Ich arbeite im Moment in einem Restaurant, dass in den Räumlichkeiten eines geschlossenen Restaurants ist. Das alte Restaurant war im Schlemmerblock und das ist ein Problem.

Was der Schlemmerblock genau ist, wusste ich auch lange nicht. Ich kenne das Ding auch eher von älteren Mitbürgern. Im Prinzip sind es Restaurantgutscheine. Man kann zwei Essen bestellen und das billigere Gericht ist umsonst. Trinken muss man normal zahlen.

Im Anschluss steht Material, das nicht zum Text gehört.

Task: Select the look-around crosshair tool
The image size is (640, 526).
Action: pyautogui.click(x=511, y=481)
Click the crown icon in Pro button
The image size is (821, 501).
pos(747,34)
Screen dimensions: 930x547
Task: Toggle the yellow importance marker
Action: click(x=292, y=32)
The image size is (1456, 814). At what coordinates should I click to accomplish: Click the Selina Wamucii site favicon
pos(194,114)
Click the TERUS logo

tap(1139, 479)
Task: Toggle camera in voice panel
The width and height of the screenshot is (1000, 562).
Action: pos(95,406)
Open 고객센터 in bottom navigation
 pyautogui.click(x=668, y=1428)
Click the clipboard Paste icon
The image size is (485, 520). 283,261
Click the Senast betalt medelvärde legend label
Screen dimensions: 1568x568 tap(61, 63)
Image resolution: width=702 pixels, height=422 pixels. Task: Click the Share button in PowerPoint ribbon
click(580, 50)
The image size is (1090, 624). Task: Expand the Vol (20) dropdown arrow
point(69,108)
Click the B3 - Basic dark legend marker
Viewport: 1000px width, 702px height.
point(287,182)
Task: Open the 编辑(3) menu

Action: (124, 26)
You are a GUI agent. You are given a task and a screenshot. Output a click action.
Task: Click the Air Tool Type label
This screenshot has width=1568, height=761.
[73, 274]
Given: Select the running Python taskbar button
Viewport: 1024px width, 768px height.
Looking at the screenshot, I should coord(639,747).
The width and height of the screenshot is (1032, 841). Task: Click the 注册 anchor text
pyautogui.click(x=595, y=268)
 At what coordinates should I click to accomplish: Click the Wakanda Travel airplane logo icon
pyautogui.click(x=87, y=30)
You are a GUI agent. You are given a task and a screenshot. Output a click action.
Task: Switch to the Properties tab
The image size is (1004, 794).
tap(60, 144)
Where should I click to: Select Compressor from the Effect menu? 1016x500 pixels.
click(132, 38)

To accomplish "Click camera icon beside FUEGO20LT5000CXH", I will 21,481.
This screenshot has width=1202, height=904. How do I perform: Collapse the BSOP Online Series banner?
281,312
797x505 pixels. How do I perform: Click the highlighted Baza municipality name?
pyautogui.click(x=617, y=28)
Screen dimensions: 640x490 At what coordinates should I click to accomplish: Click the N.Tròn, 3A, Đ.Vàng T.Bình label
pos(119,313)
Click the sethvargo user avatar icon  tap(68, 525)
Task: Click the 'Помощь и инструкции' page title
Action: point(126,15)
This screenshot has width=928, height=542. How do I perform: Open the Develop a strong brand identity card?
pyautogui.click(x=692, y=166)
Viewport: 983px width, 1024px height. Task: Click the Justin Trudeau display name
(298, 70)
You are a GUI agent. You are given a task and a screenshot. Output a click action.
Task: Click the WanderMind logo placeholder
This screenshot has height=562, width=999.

Der Schlemmerblock kostet irgendwas um die 30-35€, aber die meisten bekommen ihn über irgendeine Firma etc. für knappe 5€. Die Restaurants zahlen nichts für die Aufnahme in den Schlemmerblock, bekommen aber auch nichts!

Im Prinzip hoffen die Restaurants auf einen Werbeeffekt und akzeptieren dafür einen Umsatzverlust. Praktisch gesehen gibt es aber genug Gutscheine im Heft, dass man fast jedes Wochenende im Jahr für die Hälfte essen gehen kann. Ich erlebe es immer wieder, dass sich die Kunden hinsetzen und ein kleines Wasser trinken und dann die zwei sehr teure Essen bestellen. In der Regel sehe ich die Kunden nie wieder und der Werbeeffekt dürfte auch bei 0 liegen. Wir haben demnächst 14 Leute mit Schlemmerblock, also 7 Kunden die sich ein kostenloses Essen reinziehen. Das sind Clubs, die sich treffen und den Schlemmerblock durchessen. Da ist von einem Werbeeffekt nicht mehr zu sprechen.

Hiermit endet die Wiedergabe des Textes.